Rewrite every line of the records below as a JSON list of strings, with one string per line and blank lines omitted. Leave the pictures out of your answer.

[Extracted records]
::::::::::

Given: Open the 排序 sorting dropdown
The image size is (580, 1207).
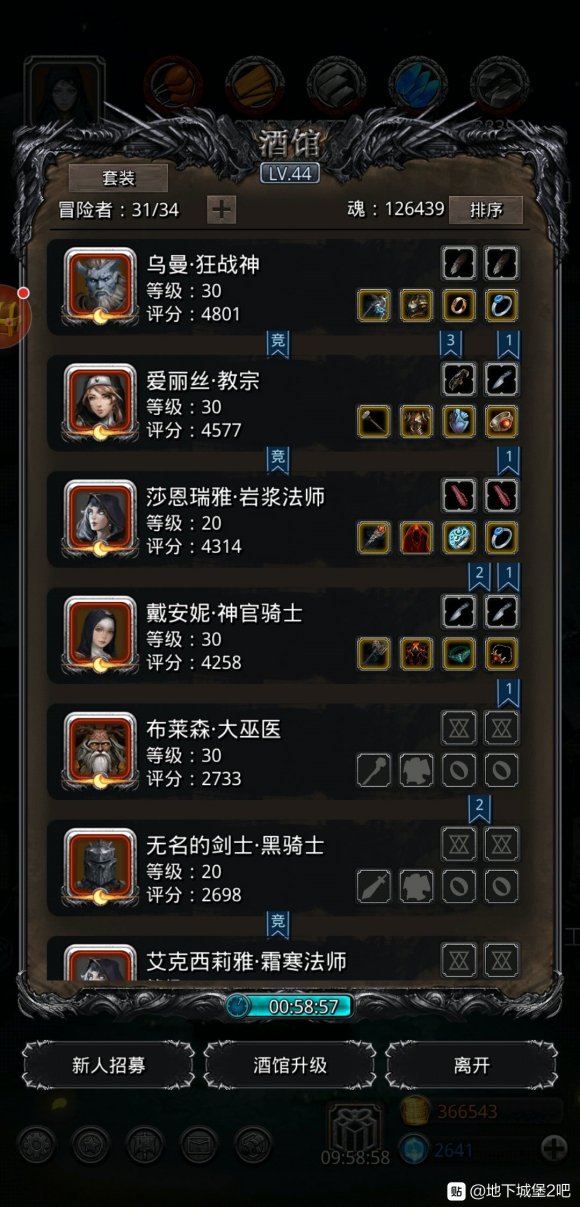Looking at the screenshot, I should 485,210.
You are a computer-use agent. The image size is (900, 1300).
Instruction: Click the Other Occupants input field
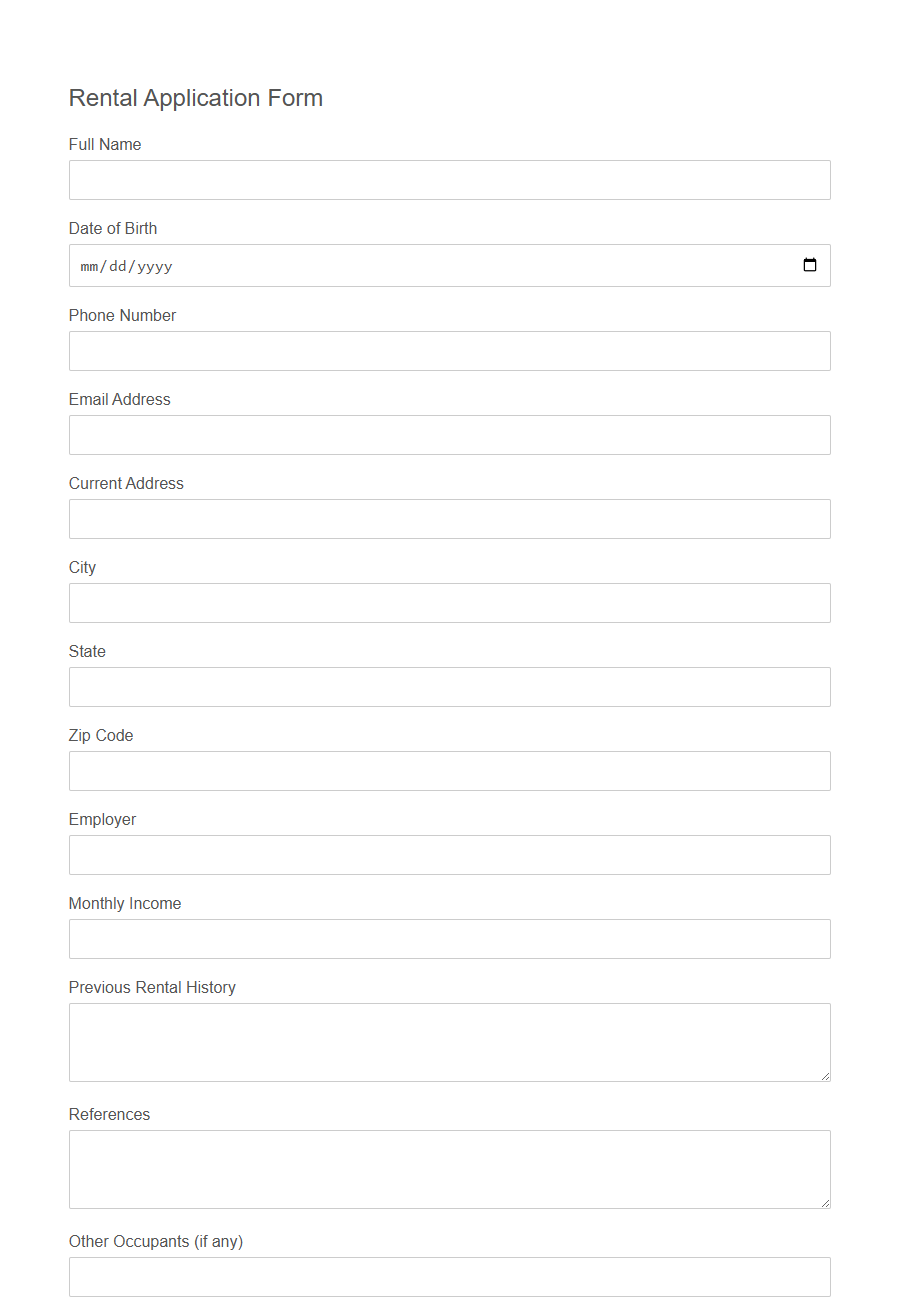pos(449,1277)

::::::::::

Response:
[
  "Given: Open the 排序 sorting dropdown",
  "The image size is (580, 1207).",
  "Looking at the screenshot, I should 485,210.",
  "You are a computer-use agent. The image size is (900, 1300).",
  "Instruction: Click the Other Occupants input field",
  "pos(449,1277)"
]